<<<<
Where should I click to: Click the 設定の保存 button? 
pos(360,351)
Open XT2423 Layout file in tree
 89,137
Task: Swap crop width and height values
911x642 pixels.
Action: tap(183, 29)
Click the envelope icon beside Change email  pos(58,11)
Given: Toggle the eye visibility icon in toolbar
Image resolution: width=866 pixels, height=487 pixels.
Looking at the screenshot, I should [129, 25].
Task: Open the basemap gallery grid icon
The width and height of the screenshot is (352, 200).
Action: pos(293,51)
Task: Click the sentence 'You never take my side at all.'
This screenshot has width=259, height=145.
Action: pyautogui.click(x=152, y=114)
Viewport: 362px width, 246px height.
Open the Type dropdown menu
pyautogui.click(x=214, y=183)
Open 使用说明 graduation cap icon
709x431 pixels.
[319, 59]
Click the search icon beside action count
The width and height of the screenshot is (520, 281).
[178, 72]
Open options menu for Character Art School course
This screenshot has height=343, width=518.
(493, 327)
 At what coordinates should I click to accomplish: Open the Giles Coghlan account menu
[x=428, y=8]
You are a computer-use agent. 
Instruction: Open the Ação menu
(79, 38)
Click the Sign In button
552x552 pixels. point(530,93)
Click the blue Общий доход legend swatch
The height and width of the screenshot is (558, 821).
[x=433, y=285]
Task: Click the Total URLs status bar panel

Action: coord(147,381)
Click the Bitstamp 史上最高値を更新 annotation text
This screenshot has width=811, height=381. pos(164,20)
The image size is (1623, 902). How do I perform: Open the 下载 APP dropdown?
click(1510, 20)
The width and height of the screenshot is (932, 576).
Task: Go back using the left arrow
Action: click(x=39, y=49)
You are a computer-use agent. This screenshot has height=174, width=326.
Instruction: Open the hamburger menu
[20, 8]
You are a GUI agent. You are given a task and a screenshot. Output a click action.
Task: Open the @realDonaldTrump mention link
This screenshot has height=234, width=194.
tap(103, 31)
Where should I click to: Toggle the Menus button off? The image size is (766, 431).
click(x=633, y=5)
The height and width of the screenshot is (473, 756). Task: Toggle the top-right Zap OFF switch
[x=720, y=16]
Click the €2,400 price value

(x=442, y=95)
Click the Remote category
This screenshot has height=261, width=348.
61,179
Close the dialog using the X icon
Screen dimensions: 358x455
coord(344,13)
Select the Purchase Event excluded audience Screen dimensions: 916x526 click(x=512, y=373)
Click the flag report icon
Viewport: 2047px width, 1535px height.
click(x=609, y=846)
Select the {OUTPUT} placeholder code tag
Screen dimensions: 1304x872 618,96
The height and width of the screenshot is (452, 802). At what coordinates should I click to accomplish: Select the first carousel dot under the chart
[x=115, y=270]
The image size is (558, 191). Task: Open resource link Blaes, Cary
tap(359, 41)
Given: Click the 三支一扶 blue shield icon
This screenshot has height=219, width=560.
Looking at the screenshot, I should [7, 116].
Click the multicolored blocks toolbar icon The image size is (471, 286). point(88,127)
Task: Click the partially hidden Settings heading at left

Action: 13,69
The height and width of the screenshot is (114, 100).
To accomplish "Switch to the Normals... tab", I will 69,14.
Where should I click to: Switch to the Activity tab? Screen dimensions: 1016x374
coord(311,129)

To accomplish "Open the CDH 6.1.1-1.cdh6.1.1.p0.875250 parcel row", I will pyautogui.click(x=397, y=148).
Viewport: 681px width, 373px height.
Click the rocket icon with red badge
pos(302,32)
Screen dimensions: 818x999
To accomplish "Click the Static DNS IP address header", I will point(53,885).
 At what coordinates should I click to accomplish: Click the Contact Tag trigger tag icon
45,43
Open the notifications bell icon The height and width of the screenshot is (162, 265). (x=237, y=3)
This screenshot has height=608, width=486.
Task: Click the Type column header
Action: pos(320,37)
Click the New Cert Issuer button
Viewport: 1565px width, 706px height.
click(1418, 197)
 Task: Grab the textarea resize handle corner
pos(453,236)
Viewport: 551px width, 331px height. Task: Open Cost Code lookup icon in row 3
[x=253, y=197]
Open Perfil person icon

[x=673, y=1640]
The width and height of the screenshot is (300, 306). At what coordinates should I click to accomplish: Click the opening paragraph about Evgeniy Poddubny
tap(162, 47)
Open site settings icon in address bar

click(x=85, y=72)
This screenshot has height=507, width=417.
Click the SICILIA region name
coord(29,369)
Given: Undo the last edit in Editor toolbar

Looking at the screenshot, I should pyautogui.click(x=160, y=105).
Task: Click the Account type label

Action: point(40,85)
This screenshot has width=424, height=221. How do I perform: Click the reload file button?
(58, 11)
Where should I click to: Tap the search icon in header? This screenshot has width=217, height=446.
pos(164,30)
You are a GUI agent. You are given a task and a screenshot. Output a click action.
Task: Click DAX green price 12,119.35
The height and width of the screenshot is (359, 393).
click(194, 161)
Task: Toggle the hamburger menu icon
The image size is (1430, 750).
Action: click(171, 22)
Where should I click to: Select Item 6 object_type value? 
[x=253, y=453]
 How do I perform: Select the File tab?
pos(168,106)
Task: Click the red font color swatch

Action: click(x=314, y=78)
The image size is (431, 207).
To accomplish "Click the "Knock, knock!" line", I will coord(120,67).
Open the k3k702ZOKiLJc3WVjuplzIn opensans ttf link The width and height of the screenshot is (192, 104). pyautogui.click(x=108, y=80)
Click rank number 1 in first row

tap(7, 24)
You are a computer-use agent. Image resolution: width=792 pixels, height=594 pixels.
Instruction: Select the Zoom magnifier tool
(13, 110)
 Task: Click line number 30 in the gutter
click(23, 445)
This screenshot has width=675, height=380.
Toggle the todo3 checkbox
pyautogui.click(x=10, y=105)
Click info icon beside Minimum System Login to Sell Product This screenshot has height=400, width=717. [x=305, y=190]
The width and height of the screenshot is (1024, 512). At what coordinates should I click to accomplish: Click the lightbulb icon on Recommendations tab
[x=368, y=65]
>>>>
Exercise goal
Please give the lines of the records above as a JSON list of strings, one string per line and no blank lines, starting with the line that contains "Open options menu" and going on through the line that contains "Screen dimensions: 1304x872 618,96". Include only those lines.

Output of the task
[
  "Open options menu for Character Art School course",
  "This screenshot has height=343, width=518.",
  "(493, 327)",
  " At what coordinates should I click to accomplish: Open the Giles Coghlan account menu",
  "[x=428, y=8]",
  "You are a computer-use agent. ",
  "Instruction: Open the Ação menu",
  "(79, 38)",
  "Click the Sign In button",
  "552x552 pixels. point(530,93)",
  "Click the blue Общий доход legend swatch",
  "The height and width of the screenshot is (558, 821).",
  "[x=433, y=285]",
  "Task: Click the Total URLs status bar panel",
  "Action: coord(147,381)",
  "Click the Bitstamp 史上最高値を更新 annotation text",
  "This screenshot has width=811, height=381. pos(164,20)",
  "The image size is (1623, 902). How do I perform: Open the 下载 APP dropdown?",
  "click(1510, 20)",
  "The width and height of the screenshot is (932, 576).",
  "Task: Go back using the left arrow",
  "Action: click(x=39, y=49)",
  "You are a computer-use agent. This screenshot has height=174, width=326.",
  "Instruction: Open the hamburger menu",
  "[20, 8]",
  "You are a GUI agent. You are given a task and a screenshot. Output a click action.",
  "Task: Open the @realDonaldTrump mention link",
  "This screenshot has height=234, width=194.",
  "tap(103, 31)",
  "Where should I click to: Toggle the Menus button off? The image size is (766, 431).",
  "click(x=633, y=5)",
  "The height and width of the screenshot is (473, 756). Task: Toggle the top-right Zap OFF switch",
  "[x=720, y=16]",
  "Click the €2,400 price value",
  "(x=442, y=95)",
  "Click the Remote category",
  "This screenshot has height=261, width=348.",
  "61,179",
  "Close the dialog using the X icon",
  "Screen dimensions: 358x455",
  "coord(344,13)",
  "Select the Purchase Event excluded audience Screen dimensions: 916x526 click(x=512, y=373)",
  "Click the flag report icon",
  "Viewport: 2047px width, 1535px height.",
  "click(x=609, y=846)",
  "Select the {OUTPUT} placeholder code tag",
  "Screen dimensions: 1304x872 618,96"
]